Conspiracy Theory
Zombie Theories • Book 2
by Rich Restucci
Why You'll Love This
He's immune to the zombie plague, locked in a government fortress — and he's still the most dangerous thing in the building.
- Great if you want: zombie survival with a morally complicated, genuinely unlikable protagonist
- The experience: fast, punchy, and darkly funny with real tension underneath
- The writing: Restucci keeps the voice sharp and unapologetic — no hand-holding, no sentimentality
- Skip if: you need a traditional hero you can root for without reservation
About This Book
In a world overrun by the walking dead, being immune sounds like salvation — until it makes you a prisoner. Rich Restucci's Conspiracy Theory drops its morally complicated protagonist into a government facility where his rare immunity has turned him into a lab specimen rather than a hero. With shadowy agents, military pressure, and a continent of infected standing between him and the people he actually cares about, the central question isn't just whether he can escape — it's whether he should. That tension between self-preservation and something larger gives the book a surprising emotional weight beneath its relentless forward momentum.

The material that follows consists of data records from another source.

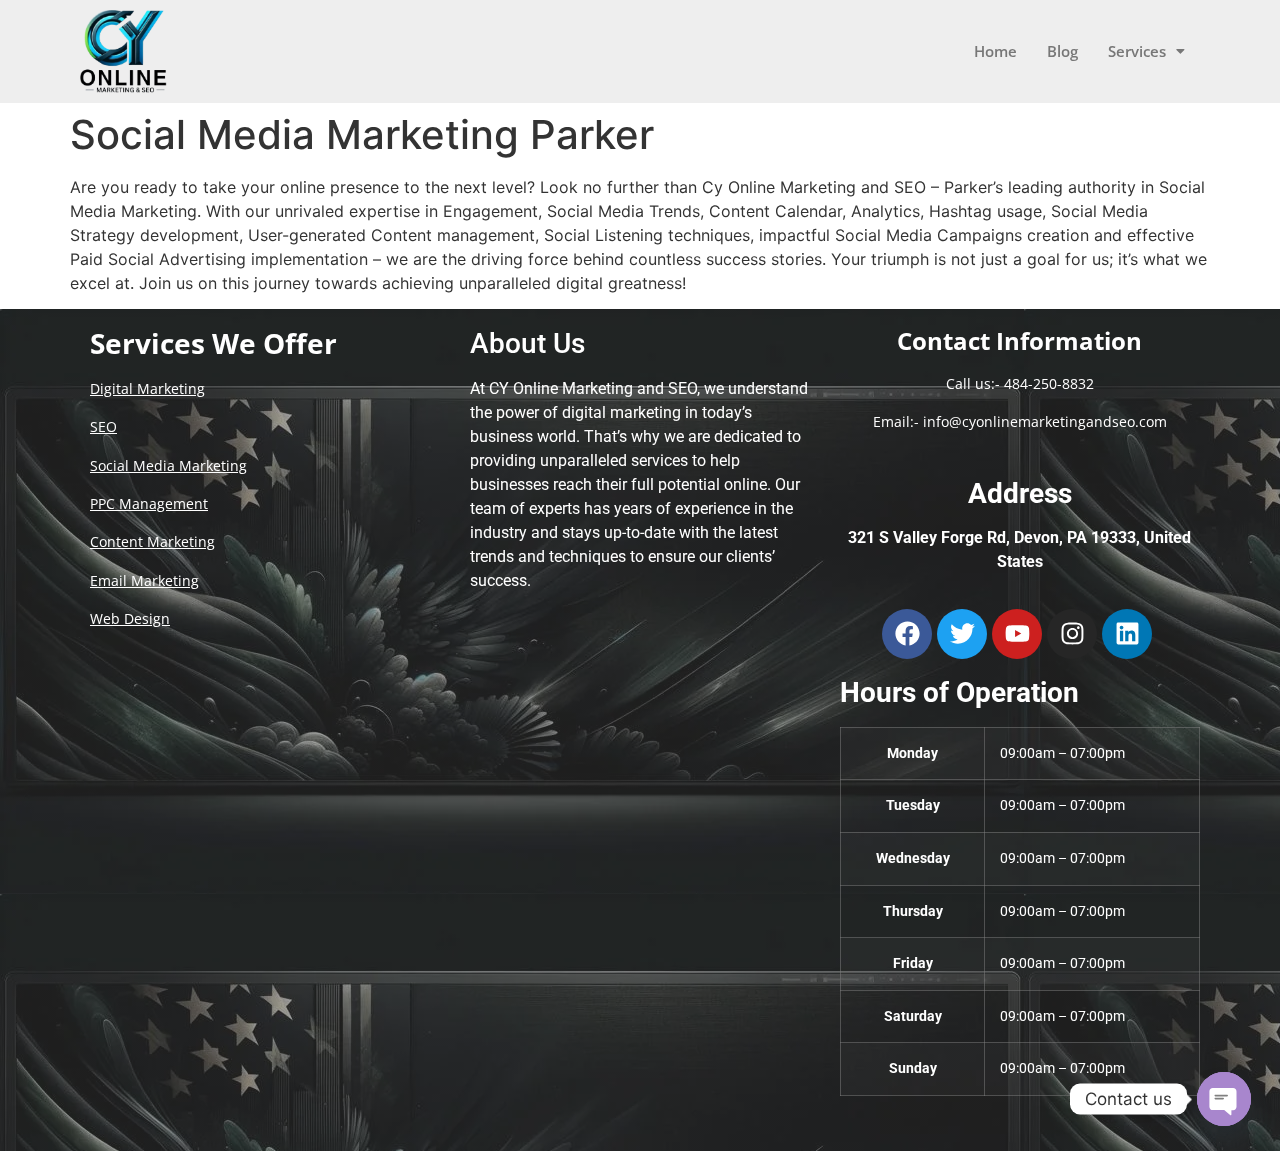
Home (995, 51)
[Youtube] (1017, 634)
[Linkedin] (1127, 634)
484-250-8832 (1049, 383)
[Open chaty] (1224, 1099)
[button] (1146, 51)
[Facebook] (907, 634)
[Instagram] (1072, 634)
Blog (1062, 51)
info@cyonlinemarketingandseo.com (1045, 421)
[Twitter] (962, 634)
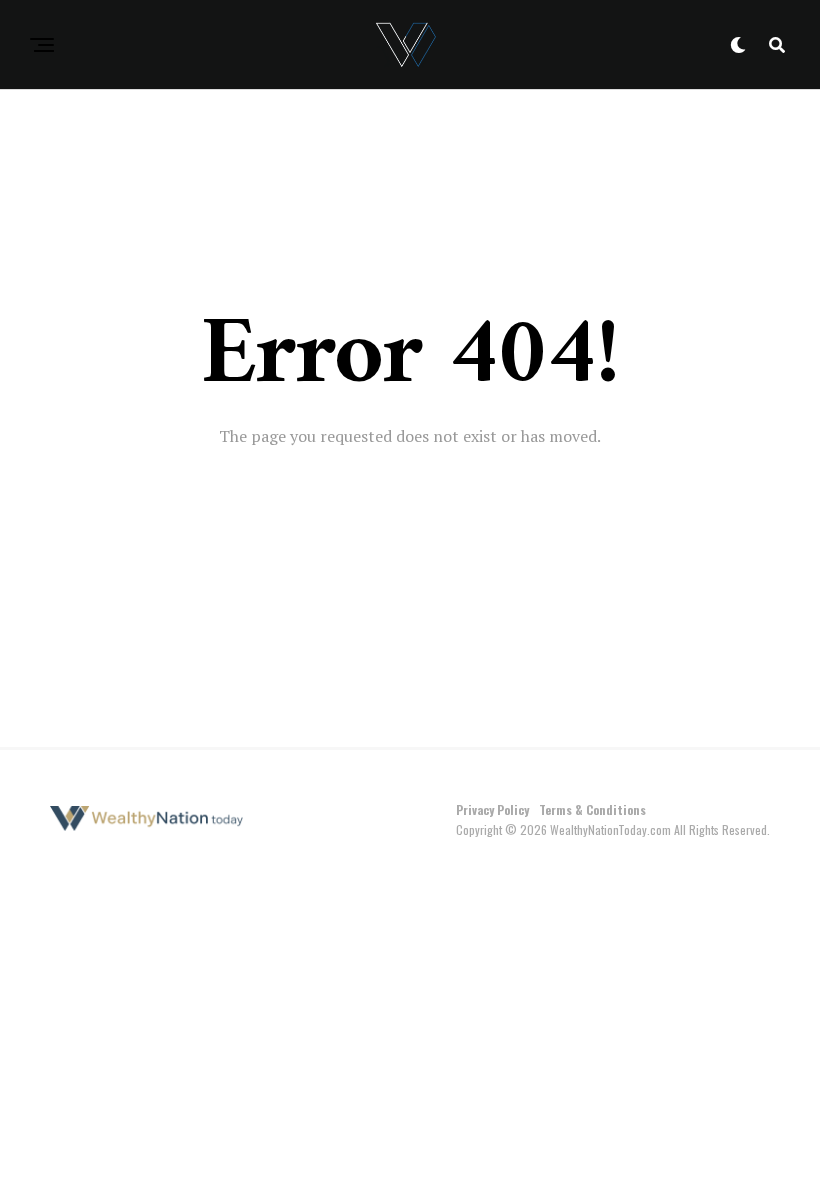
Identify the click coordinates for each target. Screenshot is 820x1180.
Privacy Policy (492, 809)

What sets this installment apart from standard zombie fare is Restucci's commitment to his protagonist's voice — prickly, self-aware, and genuinely funny in ways that feel earned rather than forced. The pacing is tight across its 230 pages, never lingering long enough to lose energy, but smart enough to let the moral dilemmas breathe. Readers who came for the action will stay for the character, and fans of the first book will find Restucci deepening his world without losing the gritty, no-nonsense edge that made the series worth following in the first place.